They say the death of a child changes you forever.
That has always scared the heck out of me.
Along our entire journey, from receiving the diagnosis when my wife was just 20 weeks along to holding our beautiful son and saying our goodbyes last May, I have constantly been concerned about exactly how this experience would change us forever.
Would the pain and suffering so closely linked to that of Jesus and His Blessed Mother forge my wife and me by fire? Could we be pulled so close to God through this ordeal that we would automatically be sent along a path of holiness and eventual sainthood?
Or would this experience ingrain a sense of bitterness and coldness so deep within us that we would become those people who “used to be fun,” who always seem jaded, never able to quite reclaim an ability to just feel happy?
In reality, it’s been one of those classic both/and situations — fluctuating between both ends of this spectrum, with neither being exactly our experience.
We find ourselves deeply committed to embracing the will of God, ready for any sacrifice, certain in our hope, but knowing that even if we only had a mere chance to be with our dear little son one day in Heaven, we’d do whatever it takes.
We also find ourselves feeling so very dark, so very bitter, and so very tired of it all.

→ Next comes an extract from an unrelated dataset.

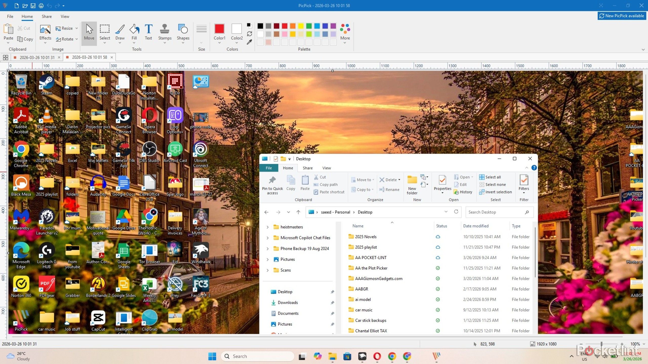648x364 pixels.
Task: Expand the Resize dropdown
Action: [76, 28]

I sit and wonder sometimes where the lot will eventually fall. Then I remind myself that my own choices will little by little determine the answer.
While time passes, though, I am excruciatingly aware of one change that has already settled in, one difference in our outlook on life since the death of our lovely little Luke:
We have completely lost our innocence.
Not innocence in the moral sense, of course. But the kind of innocence a child loses when he learns of the existence of things like slavery, war, or abortion.

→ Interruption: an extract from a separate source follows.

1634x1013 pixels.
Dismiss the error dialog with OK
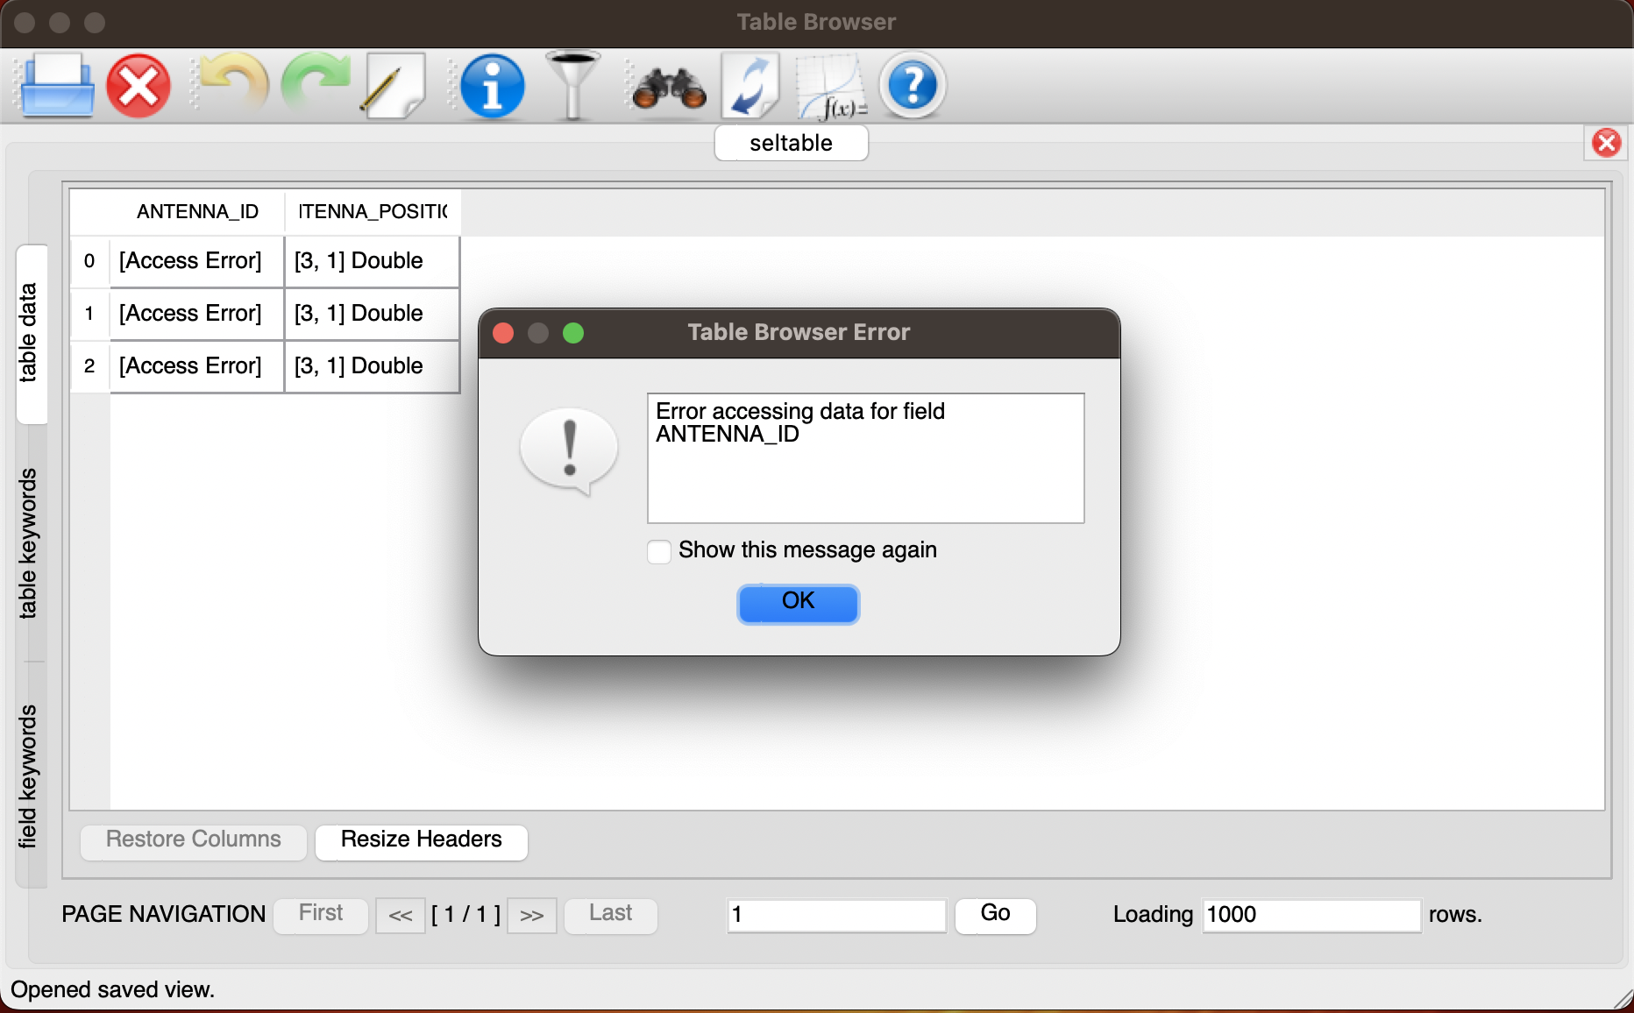(797, 603)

That’s the innocence we lost through a pregnancy where the happiness was ripped away. A trip to the hospital, only to come home empty-handed. The fate of a future that will be spent watching the children play, only to constantly think about the one who isn’t there.
This is our life. This is our daily cross.
There is no carefree naiveté anymore.
We are no longer able to celebrate the news of a friend’s pregnancy with unbridled joy. We know what can happen. We are no longer able to celebrate the birthday of one of our children with the same excitement. We live in fear that they might die too. We are no longer able to look at the news with shock when we hear of another tragedy. It’s all too familiar.
But we should have known this all along. Those words from Simeon’s mouth when Jesus was just a few weeks old made clear that the future was under a dark shadow.
Just the thought of Mary standing under the Cross on the first Good Friday should have been enough to wake us up to the fact that this world is filled with evil, death, suffering, and tragedy.
This is undeniably the path of humanity, if we were only willing to admit it.
And yet.
“Blessed are those who mourn, Blessed are those who are persecuted, Blessed are you when people insult you, persecute you and falsely say all kinds of evil against you.”
We are an Easter people, and there is a silver lining to all of this. It may sound cliche, especially to those mired in incredibly difficult trials, but Christ has overcome evil, death, suffering, and tragedy. He has faced it all and prevailed, giving us a light at the end of the dark tunnel that life so often becomes.
Maybe we’ll never regain the innocence that was so brutally stripped away from us, and maybe that’s a good thing. Maybe our new realism is the one thing that will finally teach us we have no other choice but to completely abandon ourselves to God. This God who has conquered death and who aches to give us life.
If we can figure that out, perhaps the death of our son will change us forever, and that change will be exactly in the way God wants it to be.